* Exercício
Por favor, escreva a continuação do texto sobre a força de trabalho agêntica, começando logo depois da última linha apresentada.

A inteligência artificial deixou de ser apenas um “Google mais moderno” para se tornar uma aliada prática na rotina profissional. A nova tendência do mercado, chamada de força de trabalho agêntica, transforma a tecnologia em um assistente que realmente coloca a mão na massa.
Em vez de apenas responder perguntas, esses agentes conseguem receber ordens por áudio, analisar planilhas complexas e resolver burocracias diretamente em ferramentas que você já usa, como WhatsApp ou Slack. Segundo o Gartner, até o final de 2026, 40% das grandes empresas globais já estarão usando essa tecnologia para otimizar o dia a dia.
Como a tecnologia agêntica muda sua rotina na prática
A grande vantagem dessa inovação é a capacidade de agir de forma autônoma. Diferente dos softwares tradicionais, onde você precisa clicar em dezenas de botões, aqui a interação é baseada na conversa.
- Automação de mensagens: A IA organiza demandas e responde fluxos de comunicação de forma inteligente.
- Gestão financeira: Agentes conseguem conferir notas fiscais e gerar relatórios sem erro humano.
- Fim dos dashboards: Em vez de navegar por menus difíceis, você simplesmente pede o que precisa por texto ou voz.

* Itens exibidos
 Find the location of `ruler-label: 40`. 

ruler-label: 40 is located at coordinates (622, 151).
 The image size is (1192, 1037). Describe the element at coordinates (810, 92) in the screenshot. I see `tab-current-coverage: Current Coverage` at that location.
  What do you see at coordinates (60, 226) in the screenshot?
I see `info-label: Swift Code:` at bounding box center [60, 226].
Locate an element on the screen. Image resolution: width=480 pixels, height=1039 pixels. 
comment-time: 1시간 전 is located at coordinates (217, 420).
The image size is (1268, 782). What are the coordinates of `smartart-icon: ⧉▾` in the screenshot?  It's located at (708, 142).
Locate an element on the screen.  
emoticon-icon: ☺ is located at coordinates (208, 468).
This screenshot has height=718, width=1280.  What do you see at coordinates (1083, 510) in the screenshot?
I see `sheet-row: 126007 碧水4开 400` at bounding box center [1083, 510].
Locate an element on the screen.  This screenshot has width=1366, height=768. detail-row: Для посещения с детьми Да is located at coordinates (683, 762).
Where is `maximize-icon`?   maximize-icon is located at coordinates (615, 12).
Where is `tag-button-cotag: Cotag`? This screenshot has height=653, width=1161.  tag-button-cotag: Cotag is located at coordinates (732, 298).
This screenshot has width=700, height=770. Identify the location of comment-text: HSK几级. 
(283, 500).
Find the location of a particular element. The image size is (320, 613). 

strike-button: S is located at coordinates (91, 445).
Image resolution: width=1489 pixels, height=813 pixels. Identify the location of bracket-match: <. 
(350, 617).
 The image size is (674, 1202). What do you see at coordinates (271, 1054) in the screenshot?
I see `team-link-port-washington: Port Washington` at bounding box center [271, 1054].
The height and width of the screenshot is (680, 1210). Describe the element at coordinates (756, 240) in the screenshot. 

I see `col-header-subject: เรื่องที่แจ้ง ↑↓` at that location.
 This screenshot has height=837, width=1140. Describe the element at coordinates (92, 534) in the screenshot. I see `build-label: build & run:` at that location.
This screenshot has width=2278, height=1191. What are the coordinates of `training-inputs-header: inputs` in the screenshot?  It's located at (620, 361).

* Resposta
Para o especialista Elemar Júnior, fundador da eximia.co e consultor de gigantes como Nubank e B3, essa mudança é um caminho sem volta. “Os agentes são entidades que executam tarefas e interagem com as pessoas quase como membros do time. O organograma agora coloca os agentes entre as pessoas e os processos”, explica Elemar Júnior.
O impacto no seu tempo e o limite da máquina
O principal benefício para quem trabalha com grandes volumes de dados ou burocracia é a recuperação do tempo. Relatórios da McKinsey indicam que essa automação pode liberar até 30% da jornada dos gestores, eliminando o “peso morto” de tarefas manuais. Um exemplo prático citado por Elemar Júnior é a Márcia, uma entidade agêntica que já cuida do marketing e controle financeiro em sua empresa.
Apesar da agilidade, o especialista reforça que a tecnologia tem um limite claro. Pesquisas do MIT apontam que, embora a IA realize 90% da execução técnica, a decisão final e a ética devem ser 100% humanas. O foco da “dica de tecnologia” de hoje é usar esses novos agentes para potencializar sua criatividade, deixando a parte repetitiva para os robôs.